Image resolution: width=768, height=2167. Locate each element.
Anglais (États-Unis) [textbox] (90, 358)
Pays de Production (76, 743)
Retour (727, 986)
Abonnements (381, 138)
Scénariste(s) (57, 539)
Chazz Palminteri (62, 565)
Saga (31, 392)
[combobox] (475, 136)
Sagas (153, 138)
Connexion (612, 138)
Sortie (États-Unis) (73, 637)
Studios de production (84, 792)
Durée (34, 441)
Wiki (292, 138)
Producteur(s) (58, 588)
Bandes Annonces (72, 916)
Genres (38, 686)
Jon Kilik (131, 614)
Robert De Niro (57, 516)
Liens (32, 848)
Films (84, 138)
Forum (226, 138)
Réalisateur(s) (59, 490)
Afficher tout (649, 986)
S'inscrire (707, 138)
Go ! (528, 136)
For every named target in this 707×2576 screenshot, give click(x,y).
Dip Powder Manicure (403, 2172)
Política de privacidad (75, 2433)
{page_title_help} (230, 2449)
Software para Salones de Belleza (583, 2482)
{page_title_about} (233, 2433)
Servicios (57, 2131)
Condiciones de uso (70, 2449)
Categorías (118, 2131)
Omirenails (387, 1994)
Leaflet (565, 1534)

● ● ● ●

THE TASK
Please write out the whole listing exactly as given.

RESPONSE AREA
Image resolution: width=768, height=2167. Locate each element.
Anglais (États-Unis) [textbox] (90, 358)
Pays de Production (76, 743)
Retour (727, 986)
Abonnements (381, 138)
Scénariste(s) (57, 539)
Chazz Palminteri (62, 565)
Saga (31, 392)
[combobox] (475, 136)
Sagas (153, 138)
Connexion (612, 138)
Sortie (États-Unis) (73, 637)
Studios de production (84, 792)
Durée (34, 441)
Wiki (292, 138)
Producteur(s) (58, 588)
Bandes Annonces (72, 916)
Genres (38, 686)
Jon Kilik (131, 614)
Robert De Niro (57, 516)
Liens (32, 848)
Films (84, 138)
Forum (226, 138)
Réalisateur(s) (59, 490)
Afficher tout (649, 986)
S'inscrire (707, 138)
Go ! (528, 136)
For every named target in this 707×2576 screenshot, give click(x,y).
Dip Powder Manicure (403, 2172)
Política de privacidad (75, 2433)
{page_title_help} (230, 2449)
Software para Salones de Belleza (583, 2482)
{page_title_about} (233, 2433)
Servicios (57, 2131)
Condiciones de uso (70, 2449)
Categorías (118, 2131)
Omirenails (387, 1994)
Leaflet (565, 1534)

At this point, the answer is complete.